### [STORED DATA]

____

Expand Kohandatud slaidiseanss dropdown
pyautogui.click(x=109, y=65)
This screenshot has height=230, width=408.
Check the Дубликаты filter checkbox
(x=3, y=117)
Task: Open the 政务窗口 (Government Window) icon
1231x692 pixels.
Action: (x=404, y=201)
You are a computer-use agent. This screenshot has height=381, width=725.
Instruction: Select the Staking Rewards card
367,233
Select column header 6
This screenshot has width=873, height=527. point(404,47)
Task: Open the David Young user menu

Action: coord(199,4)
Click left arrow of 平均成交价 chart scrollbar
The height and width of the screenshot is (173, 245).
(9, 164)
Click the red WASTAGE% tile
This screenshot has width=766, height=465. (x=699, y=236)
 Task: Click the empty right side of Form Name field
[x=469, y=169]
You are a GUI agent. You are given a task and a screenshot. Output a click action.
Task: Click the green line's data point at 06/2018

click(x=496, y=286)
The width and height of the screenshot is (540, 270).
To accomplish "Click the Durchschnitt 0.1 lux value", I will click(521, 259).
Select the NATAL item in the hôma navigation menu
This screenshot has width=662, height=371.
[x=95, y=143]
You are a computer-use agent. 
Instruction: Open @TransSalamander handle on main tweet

____

### [GIVEN INSTRUCTION]
Pick out every line above that contains the word "screenshot", and copy each one in full.

### [RESULT OF THIS TASK]
This screenshot has height=230, width=408.
You are a computer-use agent. This screenshot has height=381, width=725.
This screenshot has width=873, height=527. point(404,47)
The height and width of the screenshot is (173, 245).
This screenshot has width=766, height=465. (x=699, y=236)
You are a GUI agent. You are given a task and a screenshot. Output a click action.
The width and height of the screenshot is (540, 270).
This screenshot has width=662, height=371.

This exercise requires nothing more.